▸ **THE PROBLEM**
Write down the lines exactly as they appear, from the one that contains "Discover More Accessories (68, 653)" through the final line of the records, so that both ends are kept and no pictures come along.
══ PROVIDED RECORDS
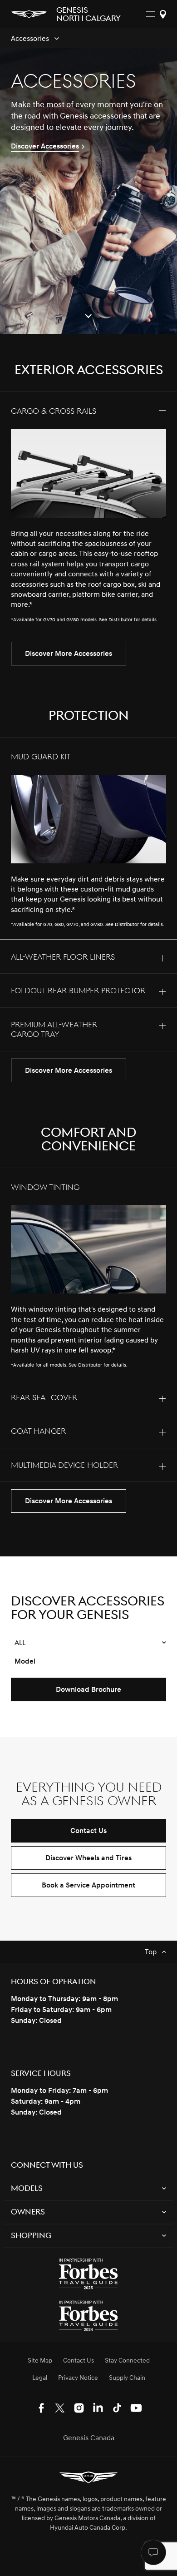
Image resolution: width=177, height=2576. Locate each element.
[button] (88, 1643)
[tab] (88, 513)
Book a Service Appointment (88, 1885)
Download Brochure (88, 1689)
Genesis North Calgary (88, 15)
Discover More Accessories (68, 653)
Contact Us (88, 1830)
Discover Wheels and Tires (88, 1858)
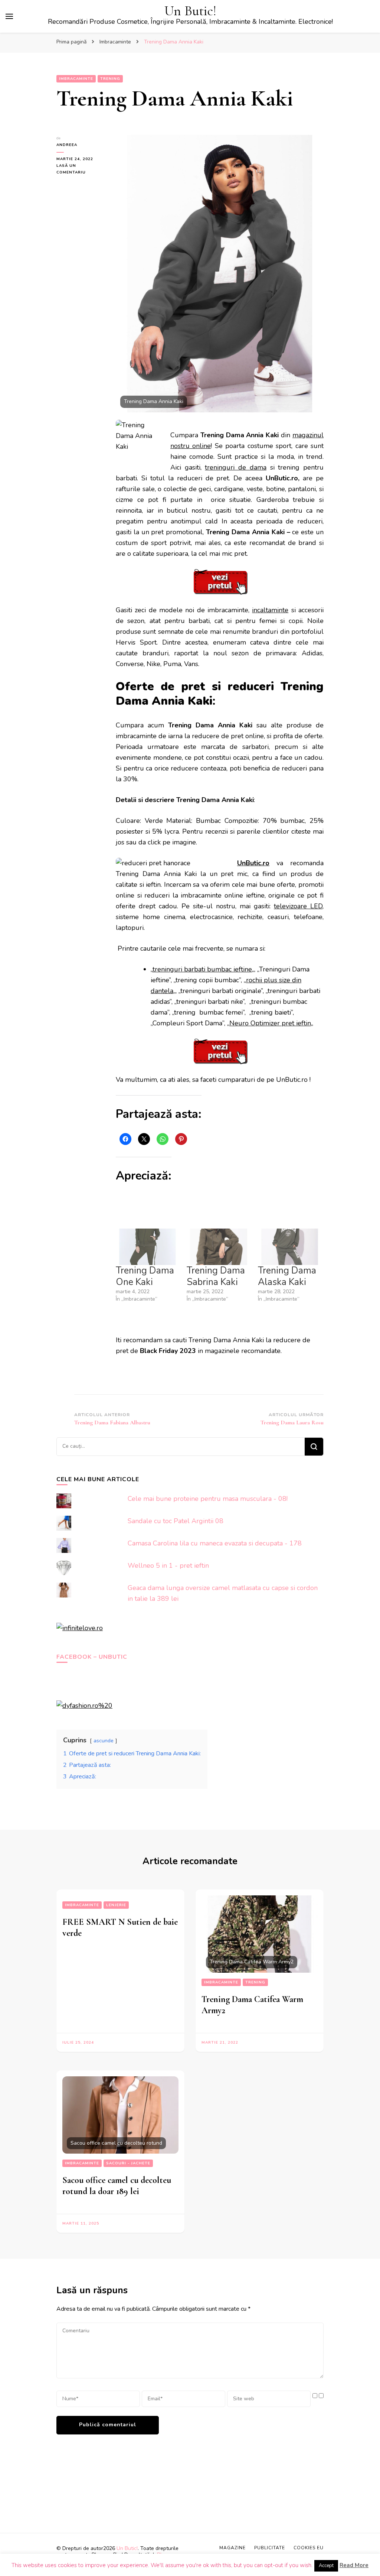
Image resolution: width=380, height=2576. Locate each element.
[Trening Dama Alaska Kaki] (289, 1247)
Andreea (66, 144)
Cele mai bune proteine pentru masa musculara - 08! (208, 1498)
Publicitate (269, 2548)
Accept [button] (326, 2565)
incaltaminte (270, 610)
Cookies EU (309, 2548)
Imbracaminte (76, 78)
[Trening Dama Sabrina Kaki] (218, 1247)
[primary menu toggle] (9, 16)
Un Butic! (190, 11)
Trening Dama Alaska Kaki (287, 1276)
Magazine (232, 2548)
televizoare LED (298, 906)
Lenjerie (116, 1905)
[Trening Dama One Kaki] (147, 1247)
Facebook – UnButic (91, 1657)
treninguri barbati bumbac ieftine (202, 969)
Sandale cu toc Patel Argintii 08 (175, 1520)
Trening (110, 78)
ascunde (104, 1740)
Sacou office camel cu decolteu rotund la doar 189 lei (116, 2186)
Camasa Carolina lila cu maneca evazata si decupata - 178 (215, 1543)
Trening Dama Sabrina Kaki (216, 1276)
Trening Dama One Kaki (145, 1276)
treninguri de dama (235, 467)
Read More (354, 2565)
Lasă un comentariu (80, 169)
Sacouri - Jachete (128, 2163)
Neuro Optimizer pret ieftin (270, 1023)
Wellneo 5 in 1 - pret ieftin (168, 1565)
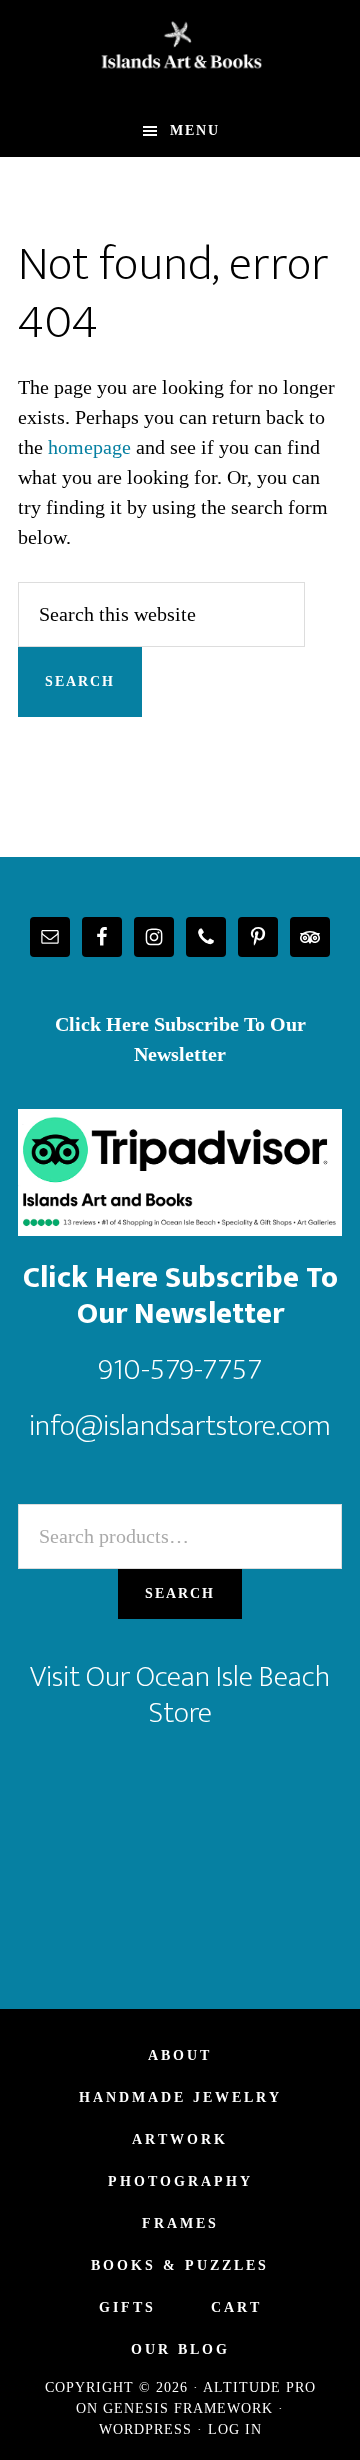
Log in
════
▸ **RESPONSE AREA**
Discover More Accessories (68, 653)
Contact Us (88, 1830)
Discover Wheels and Tires (88, 1858)
Image resolution: width=380, height=2576. Locate each element.
[Trening Dama Alaska Kaki] (289, 1247)
Andreea (66, 144)
Cele mai bune proteine pentru masa musculara - 08! (208, 1498)
Publicitate (269, 2548)
Accept [button] (326, 2565)
incaltaminte (270, 610)
Cookies EU (309, 2548)
Imbracaminte (76, 78)
[Trening Dama Sabrina Kaki] (218, 1247)
[primary menu toggle] (9, 16)
Un Butic! (190, 11)
Trening Dama Alaska Kaki (287, 1276)
Magazine (232, 2548)
televizoare LED (298, 906)
Lenjerie (116, 1905)
[Trening Dama One Kaki] (147, 1247)
Facebook – UnButic (91, 1657)
treninguri barbati bumbac ieftine (202, 969)
Sandale cu toc Patel Argintii 08 (175, 1520)
Trening (110, 78)
ascunde (104, 1740)
Sacou office camel cu decolteu rotund la doar 189 lei (116, 2186)
Camasa Carolina lila cu maneca evazata si decupata - 178 (215, 1543)
Trening Dama Sabrina Kaki (216, 1276)
Trening Dama One Kaki (145, 1276)
treninguri de dama (235, 467)
Read More (354, 2565)
Lasă un comentariu (80, 169)
Sacouri - Jachete (128, 2163)
Neuro Optimizer pret ieftin (270, 1023)
Wellneo 5 in 1 - pret ieftin (168, 1565)
Log in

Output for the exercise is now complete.